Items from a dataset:
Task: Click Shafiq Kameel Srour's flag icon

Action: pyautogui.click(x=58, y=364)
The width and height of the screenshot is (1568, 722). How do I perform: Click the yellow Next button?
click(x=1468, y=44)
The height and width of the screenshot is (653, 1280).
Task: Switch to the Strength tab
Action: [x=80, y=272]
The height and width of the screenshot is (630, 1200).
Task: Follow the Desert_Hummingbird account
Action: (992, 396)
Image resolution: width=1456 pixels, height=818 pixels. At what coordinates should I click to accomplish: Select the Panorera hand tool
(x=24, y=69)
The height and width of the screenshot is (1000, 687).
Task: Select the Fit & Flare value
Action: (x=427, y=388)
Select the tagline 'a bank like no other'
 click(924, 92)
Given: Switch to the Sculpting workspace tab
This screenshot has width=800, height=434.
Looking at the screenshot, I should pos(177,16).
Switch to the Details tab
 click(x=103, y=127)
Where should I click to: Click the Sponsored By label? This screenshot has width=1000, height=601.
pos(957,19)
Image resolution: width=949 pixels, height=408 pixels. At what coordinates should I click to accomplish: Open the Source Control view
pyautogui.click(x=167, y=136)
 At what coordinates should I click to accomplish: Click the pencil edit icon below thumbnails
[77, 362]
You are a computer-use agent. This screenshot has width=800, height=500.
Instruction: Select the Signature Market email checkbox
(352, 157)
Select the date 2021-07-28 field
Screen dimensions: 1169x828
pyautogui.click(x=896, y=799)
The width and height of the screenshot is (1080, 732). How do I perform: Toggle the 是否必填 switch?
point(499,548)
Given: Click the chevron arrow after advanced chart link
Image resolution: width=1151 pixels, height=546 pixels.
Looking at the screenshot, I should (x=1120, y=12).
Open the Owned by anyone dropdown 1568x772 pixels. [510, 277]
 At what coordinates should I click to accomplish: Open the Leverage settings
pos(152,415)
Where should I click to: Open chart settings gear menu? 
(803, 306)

**What to work on**
The lines of the records that contain the string "Given" should be located and copied.

**Response to this exercise**
Given: Switch to the Sculpting workspace tab
Given: Click the chevron arrow after advanced chart link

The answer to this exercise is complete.